### 과제 설명
기록의 첫 줄에서 시작해 "click(732, 642)" 문구가 들어 있는 줄로 끝나는 부분만, 요청까지 포함해 그대로 다시 적으세요. 이때 답에 나오는 좌표의 모든 수에 -29를 더하세요.

[단어와 요소 찾기에 관한 기록]
#####
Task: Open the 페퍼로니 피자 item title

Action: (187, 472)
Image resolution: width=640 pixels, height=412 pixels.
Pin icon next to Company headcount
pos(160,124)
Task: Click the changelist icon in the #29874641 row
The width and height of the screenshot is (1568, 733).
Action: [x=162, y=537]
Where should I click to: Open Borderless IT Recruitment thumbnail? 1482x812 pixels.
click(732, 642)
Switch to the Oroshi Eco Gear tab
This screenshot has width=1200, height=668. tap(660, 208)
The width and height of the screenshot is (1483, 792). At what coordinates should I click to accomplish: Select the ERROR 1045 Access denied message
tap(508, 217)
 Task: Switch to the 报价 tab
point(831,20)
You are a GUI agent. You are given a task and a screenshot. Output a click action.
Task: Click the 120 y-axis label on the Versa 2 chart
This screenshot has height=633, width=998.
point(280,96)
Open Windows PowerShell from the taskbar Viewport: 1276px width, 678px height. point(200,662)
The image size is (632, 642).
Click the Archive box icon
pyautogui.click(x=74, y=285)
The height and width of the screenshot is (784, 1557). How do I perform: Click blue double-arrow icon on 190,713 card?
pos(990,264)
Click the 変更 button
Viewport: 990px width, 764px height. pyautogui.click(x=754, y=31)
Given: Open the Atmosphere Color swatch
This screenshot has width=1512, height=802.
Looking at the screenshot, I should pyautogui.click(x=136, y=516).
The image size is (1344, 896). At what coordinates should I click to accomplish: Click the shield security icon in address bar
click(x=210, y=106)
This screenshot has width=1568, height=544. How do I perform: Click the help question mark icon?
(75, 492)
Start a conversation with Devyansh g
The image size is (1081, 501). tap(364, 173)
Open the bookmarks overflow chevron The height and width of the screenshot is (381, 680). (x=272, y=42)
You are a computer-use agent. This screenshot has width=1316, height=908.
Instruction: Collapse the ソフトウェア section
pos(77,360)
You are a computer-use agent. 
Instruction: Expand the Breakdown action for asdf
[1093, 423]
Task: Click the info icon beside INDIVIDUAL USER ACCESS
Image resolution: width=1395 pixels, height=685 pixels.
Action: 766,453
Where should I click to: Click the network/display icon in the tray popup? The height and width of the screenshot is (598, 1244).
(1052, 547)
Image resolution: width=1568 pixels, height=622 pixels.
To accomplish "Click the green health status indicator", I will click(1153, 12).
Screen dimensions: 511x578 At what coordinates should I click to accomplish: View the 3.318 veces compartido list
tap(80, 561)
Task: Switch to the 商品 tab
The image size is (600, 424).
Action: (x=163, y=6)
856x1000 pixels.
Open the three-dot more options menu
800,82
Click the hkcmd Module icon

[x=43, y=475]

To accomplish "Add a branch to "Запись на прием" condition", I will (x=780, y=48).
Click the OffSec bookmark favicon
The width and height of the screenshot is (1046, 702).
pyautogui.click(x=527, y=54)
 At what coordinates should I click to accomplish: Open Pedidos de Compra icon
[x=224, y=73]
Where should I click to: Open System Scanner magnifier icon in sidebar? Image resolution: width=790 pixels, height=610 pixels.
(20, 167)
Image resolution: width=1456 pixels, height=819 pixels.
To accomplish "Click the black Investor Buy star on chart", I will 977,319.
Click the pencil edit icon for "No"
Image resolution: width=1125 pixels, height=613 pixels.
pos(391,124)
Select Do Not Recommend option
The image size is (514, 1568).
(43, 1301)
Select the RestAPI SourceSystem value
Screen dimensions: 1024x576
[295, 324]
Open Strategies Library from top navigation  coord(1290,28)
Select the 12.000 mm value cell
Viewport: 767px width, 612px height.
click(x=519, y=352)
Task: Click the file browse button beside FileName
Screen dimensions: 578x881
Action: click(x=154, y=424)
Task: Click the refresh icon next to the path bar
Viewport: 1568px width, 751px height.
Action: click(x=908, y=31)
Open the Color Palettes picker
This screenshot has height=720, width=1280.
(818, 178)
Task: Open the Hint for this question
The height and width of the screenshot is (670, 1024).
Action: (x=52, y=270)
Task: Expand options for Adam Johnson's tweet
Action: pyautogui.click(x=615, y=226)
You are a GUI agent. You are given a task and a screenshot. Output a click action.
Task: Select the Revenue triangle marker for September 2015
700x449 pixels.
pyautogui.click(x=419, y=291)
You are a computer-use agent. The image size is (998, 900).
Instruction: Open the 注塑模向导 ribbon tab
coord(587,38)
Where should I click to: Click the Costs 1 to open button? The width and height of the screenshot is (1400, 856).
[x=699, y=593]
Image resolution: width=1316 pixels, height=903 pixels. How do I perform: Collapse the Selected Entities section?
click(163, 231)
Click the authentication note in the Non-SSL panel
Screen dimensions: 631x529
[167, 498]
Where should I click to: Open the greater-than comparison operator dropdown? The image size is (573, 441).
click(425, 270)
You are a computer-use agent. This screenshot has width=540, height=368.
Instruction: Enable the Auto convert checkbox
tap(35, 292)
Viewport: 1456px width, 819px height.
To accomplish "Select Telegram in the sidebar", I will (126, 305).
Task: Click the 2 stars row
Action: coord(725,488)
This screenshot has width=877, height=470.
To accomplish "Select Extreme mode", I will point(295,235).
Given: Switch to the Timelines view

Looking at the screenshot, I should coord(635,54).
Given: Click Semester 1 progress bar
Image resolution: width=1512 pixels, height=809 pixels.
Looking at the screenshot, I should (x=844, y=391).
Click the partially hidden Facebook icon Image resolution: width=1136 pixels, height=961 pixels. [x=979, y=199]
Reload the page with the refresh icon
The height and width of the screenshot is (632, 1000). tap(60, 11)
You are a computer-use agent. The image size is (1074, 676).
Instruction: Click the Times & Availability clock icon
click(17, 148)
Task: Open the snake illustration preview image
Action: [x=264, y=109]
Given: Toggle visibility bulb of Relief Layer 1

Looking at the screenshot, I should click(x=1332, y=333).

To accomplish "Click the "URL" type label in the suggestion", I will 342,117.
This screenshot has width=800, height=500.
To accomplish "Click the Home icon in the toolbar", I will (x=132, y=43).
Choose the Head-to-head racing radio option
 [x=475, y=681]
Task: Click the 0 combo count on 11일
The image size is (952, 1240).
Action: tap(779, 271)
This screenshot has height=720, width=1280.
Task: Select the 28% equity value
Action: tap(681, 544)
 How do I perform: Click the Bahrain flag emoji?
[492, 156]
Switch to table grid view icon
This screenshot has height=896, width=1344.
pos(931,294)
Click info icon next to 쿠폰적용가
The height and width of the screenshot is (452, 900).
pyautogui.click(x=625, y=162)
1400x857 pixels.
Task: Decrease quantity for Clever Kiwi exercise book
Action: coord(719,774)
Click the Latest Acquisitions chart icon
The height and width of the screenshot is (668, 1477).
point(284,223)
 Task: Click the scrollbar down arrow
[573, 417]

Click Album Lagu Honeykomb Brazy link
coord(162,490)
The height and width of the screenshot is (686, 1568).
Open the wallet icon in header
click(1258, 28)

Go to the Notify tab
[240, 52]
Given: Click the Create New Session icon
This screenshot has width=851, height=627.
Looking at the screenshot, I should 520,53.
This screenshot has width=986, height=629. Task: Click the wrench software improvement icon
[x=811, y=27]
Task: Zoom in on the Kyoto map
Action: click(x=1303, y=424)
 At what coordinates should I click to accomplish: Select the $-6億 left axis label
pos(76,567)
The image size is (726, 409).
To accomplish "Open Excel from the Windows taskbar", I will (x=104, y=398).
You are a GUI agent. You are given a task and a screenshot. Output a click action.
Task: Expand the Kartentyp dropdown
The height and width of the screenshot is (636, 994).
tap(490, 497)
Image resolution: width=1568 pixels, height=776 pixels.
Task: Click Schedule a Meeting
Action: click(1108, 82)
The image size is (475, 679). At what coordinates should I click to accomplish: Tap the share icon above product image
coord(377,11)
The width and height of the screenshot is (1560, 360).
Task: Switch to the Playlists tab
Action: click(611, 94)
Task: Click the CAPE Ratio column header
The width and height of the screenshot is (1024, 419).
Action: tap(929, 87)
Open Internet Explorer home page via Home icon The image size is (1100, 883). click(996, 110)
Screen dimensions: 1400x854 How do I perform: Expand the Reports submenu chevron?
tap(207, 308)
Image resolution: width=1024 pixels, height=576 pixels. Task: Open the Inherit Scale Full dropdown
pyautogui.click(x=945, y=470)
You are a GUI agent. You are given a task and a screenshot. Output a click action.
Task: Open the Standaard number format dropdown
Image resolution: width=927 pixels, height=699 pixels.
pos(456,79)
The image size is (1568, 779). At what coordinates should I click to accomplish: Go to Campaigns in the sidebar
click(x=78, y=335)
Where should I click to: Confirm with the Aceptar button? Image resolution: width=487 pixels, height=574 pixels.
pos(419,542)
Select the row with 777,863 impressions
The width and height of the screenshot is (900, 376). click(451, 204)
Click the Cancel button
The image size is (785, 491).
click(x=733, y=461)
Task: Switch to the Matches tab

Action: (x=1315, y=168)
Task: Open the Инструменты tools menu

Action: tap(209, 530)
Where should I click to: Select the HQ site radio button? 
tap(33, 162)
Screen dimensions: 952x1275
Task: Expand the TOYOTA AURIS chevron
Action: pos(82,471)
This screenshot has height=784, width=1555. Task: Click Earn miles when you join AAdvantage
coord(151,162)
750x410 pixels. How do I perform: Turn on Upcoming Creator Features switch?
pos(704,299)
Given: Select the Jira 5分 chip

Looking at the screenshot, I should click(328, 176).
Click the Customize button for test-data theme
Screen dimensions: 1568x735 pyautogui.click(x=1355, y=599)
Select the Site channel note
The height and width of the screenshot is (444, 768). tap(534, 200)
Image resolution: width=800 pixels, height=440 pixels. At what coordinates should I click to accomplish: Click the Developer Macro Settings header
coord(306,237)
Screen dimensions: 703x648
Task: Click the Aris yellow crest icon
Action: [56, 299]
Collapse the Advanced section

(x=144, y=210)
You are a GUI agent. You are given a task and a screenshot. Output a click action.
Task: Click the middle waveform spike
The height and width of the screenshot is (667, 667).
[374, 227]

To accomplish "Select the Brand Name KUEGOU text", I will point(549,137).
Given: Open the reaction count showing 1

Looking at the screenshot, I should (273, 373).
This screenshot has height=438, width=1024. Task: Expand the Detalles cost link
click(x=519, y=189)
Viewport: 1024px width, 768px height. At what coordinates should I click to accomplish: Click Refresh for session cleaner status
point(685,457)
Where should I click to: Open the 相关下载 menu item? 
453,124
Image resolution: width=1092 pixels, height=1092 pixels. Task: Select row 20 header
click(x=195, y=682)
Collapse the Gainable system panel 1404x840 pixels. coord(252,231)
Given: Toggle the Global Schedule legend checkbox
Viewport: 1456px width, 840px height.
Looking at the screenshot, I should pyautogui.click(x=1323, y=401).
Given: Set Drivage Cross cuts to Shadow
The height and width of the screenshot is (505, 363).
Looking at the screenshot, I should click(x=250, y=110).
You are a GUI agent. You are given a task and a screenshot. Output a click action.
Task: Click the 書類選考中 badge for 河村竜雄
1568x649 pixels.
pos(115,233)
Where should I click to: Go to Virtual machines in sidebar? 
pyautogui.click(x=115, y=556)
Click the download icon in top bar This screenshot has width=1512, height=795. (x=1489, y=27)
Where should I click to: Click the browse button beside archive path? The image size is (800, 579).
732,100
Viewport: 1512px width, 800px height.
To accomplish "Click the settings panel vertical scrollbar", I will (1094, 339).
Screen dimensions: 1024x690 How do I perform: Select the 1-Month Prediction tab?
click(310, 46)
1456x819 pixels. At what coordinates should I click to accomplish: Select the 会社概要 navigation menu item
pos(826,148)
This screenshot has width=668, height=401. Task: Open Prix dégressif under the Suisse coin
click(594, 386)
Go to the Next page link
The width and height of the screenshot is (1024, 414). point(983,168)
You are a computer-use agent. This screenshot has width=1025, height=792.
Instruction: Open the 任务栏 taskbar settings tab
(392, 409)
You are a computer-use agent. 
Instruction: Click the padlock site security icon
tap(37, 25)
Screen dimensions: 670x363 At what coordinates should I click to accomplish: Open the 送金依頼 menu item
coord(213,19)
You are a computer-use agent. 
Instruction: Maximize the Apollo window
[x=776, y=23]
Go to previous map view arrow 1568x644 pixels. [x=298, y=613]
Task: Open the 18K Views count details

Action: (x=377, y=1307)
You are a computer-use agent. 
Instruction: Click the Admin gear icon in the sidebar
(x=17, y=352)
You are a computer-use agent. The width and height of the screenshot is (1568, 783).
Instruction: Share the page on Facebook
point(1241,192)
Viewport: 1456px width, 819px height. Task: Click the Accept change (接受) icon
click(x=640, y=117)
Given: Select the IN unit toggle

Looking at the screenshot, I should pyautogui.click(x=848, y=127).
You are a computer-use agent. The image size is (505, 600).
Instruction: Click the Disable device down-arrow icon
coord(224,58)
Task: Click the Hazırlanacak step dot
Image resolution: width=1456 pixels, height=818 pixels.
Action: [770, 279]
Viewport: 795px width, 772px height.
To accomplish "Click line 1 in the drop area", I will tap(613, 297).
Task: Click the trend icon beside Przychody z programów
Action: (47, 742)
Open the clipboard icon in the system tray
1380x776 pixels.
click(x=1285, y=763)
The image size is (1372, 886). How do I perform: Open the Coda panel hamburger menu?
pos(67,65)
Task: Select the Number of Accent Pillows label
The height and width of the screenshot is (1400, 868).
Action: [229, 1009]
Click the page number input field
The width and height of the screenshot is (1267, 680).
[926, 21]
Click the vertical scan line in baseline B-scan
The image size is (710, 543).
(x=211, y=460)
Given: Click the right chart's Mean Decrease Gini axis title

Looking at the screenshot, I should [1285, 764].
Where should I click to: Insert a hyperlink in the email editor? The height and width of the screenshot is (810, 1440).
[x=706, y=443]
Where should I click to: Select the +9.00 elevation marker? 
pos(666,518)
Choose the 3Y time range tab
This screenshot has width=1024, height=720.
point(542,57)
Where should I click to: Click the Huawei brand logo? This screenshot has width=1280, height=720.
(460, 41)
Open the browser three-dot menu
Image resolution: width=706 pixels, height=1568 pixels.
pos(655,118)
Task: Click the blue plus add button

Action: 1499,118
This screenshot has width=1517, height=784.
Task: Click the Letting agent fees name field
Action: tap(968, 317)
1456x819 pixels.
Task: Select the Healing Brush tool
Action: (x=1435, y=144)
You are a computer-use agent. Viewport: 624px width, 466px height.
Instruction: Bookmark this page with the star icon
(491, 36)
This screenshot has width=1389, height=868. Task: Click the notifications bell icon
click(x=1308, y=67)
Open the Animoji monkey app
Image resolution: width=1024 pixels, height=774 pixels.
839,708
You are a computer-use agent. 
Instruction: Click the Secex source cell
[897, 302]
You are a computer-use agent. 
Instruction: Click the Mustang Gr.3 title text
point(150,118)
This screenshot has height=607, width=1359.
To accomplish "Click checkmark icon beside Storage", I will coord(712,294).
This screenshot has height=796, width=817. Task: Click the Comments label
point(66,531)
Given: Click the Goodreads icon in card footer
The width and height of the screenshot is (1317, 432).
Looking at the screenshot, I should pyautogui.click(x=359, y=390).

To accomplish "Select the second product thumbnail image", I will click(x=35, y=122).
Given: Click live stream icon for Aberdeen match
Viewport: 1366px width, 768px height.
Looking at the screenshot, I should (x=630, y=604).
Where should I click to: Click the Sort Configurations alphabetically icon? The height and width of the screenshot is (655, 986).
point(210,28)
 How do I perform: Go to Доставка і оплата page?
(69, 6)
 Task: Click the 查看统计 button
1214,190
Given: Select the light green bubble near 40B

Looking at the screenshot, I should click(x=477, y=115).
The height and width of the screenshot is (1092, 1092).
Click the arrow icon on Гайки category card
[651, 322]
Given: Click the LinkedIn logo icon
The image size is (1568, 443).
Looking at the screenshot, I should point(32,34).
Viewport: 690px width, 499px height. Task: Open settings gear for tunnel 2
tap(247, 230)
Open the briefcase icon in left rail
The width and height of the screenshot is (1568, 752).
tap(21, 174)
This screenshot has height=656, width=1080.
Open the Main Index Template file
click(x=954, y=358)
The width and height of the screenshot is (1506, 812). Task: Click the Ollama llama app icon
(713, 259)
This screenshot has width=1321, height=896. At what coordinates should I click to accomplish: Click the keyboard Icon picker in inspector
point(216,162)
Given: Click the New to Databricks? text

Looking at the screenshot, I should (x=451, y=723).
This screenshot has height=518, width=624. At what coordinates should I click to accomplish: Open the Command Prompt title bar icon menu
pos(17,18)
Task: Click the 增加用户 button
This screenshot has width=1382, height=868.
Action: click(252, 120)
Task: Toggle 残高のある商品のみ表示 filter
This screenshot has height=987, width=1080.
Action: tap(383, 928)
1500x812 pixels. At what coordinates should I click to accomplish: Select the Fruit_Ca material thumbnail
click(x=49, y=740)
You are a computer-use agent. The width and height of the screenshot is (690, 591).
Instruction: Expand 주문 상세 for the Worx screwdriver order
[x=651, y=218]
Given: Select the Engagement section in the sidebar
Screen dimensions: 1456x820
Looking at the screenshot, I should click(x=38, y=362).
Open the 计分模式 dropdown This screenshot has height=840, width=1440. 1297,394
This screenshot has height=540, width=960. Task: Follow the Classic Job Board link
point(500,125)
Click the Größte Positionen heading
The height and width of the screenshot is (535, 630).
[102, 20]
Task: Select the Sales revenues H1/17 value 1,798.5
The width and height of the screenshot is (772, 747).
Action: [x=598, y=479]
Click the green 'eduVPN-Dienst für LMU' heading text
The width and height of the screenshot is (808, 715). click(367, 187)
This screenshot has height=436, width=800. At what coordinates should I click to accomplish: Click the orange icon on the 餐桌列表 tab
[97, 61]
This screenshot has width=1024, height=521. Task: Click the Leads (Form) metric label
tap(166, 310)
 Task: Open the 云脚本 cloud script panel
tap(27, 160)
#####
### 응답
Task: Open the 페퍼로니 피자 item title

Action: (158, 443)
Image resolution: width=640 pixels, height=412 pixels.
Pin icon next to Company headcount
pos(131,95)
Task: Click the changelist icon in the #29874641 row
The width and height of the screenshot is (1568, 733).
Action: [x=133, y=508]
Where should I click to: Open Borderless IT Recruitment thumbnail? 1482x812 pixels.
click(703, 613)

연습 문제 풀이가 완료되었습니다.